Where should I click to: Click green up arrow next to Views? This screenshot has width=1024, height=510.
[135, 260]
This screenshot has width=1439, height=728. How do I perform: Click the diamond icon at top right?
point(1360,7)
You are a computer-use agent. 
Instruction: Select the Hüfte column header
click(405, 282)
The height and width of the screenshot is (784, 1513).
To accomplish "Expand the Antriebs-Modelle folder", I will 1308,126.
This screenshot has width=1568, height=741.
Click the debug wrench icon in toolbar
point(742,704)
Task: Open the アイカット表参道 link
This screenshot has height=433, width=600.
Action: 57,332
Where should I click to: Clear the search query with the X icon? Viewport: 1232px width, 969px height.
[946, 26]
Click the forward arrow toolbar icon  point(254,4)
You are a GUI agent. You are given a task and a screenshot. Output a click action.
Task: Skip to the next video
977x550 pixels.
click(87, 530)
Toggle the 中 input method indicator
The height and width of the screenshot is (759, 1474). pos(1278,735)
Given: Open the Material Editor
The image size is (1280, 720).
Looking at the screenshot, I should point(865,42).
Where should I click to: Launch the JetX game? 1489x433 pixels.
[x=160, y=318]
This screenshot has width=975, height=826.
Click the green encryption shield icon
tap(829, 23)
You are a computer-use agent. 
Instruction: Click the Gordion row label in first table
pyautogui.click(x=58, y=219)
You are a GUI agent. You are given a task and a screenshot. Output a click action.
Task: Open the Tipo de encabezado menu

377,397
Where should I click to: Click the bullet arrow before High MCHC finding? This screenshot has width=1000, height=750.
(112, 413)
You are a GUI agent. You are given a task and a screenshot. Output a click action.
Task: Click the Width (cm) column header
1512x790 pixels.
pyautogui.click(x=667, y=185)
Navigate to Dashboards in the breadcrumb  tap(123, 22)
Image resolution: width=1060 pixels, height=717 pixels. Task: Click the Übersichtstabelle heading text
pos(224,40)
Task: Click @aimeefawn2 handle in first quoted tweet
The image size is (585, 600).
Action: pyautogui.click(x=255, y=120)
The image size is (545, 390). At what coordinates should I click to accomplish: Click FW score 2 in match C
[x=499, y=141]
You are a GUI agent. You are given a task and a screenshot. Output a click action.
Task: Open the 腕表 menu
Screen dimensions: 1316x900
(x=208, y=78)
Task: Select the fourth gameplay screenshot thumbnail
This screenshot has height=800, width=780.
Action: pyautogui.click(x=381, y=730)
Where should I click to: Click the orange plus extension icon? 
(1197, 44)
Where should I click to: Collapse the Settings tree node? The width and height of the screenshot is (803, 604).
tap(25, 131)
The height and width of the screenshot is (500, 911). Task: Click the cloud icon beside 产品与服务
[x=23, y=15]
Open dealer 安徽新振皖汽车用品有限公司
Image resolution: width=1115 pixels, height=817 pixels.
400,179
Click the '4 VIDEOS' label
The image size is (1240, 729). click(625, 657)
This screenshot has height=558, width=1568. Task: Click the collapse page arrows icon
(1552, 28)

::::::::::

Every record above needs to be given again exactly.

Expected answer:
Where should I click to: Click green up arrow next to Views? This screenshot has width=1024, height=510.
[135, 260]
This screenshot has width=1439, height=728. How do I perform: Click the diamond icon at top right?
point(1360,7)
You are a computer-use agent. 
Instruction: Select the Hüfte column header
click(405, 282)
The height and width of the screenshot is (784, 1513).
To accomplish "Expand the Antriebs-Modelle folder", I will 1308,126.
This screenshot has width=1568, height=741.
Click the debug wrench icon in toolbar
point(742,704)
Task: Open the アイカット表参道 link
This screenshot has height=433, width=600.
Action: 57,332
Where should I click to: Clear the search query with the X icon? Viewport: 1232px width, 969px height.
[946, 26]
Click the forward arrow toolbar icon  point(254,4)
You are a GUI agent. You are given a task and a screenshot. Output a click action.
Task: Skip to the next video
977x550 pixels.
click(87, 530)
Toggle the 中 input method indicator
The height and width of the screenshot is (759, 1474). pos(1278,735)
Given: Open the Material Editor
The image size is (1280, 720).
Looking at the screenshot, I should point(865,42).
Where should I click to: Launch the JetX game? 1489x433 pixels.
[x=160, y=318]
This screenshot has width=975, height=826.
Click the green encryption shield icon
tap(829, 23)
You are a computer-use agent. 
Instruction: Click the Gordion row label in first table
pyautogui.click(x=58, y=219)
You are a GUI agent. You are given a task and a screenshot. Output a click action.
Task: Open the Tipo de encabezado menu

377,397
Where should I click to: Click the bullet arrow before High MCHC finding? This screenshot has width=1000, height=750.
(112, 413)
You are a GUI agent. You are given a task and a screenshot. Output a click action.
Task: Click the Width (cm) column header
1512x790 pixels.
pyautogui.click(x=667, y=185)
Navigate to Dashboards in the breadcrumb  tap(123, 22)
Image resolution: width=1060 pixels, height=717 pixels. Task: Click the Übersichtstabelle heading text
pos(224,40)
Task: Click @aimeefawn2 handle in first quoted tweet
The image size is (585, 600).
Action: pyautogui.click(x=255, y=120)
The image size is (545, 390). At what coordinates should I click to accomplish: Click FW score 2 in match C
[x=499, y=141]
You are a GUI agent. You are given a task and a screenshot. Output a click action.
Task: Open the 腕表 menu
Screen dimensions: 1316x900
(x=208, y=78)
Task: Select the fourth gameplay screenshot thumbnail
This screenshot has height=800, width=780.
Action: pyautogui.click(x=381, y=730)
Where should I click to: Click the orange plus extension icon? 
(1197, 44)
Where should I click to: Collapse the Settings tree node? The width and height of the screenshot is (803, 604).
tap(25, 131)
The height and width of the screenshot is (500, 911). Task: Click the cloud icon beside 产品与服务
[x=23, y=15]
Open dealer 安徽新振皖汽车用品有限公司
Image resolution: width=1115 pixels, height=817 pixels.
400,179
Click the '4 VIDEOS' label
The image size is (1240, 729). click(625, 657)
This screenshot has height=558, width=1568. Task: Click the collapse page arrows icon
(1552, 28)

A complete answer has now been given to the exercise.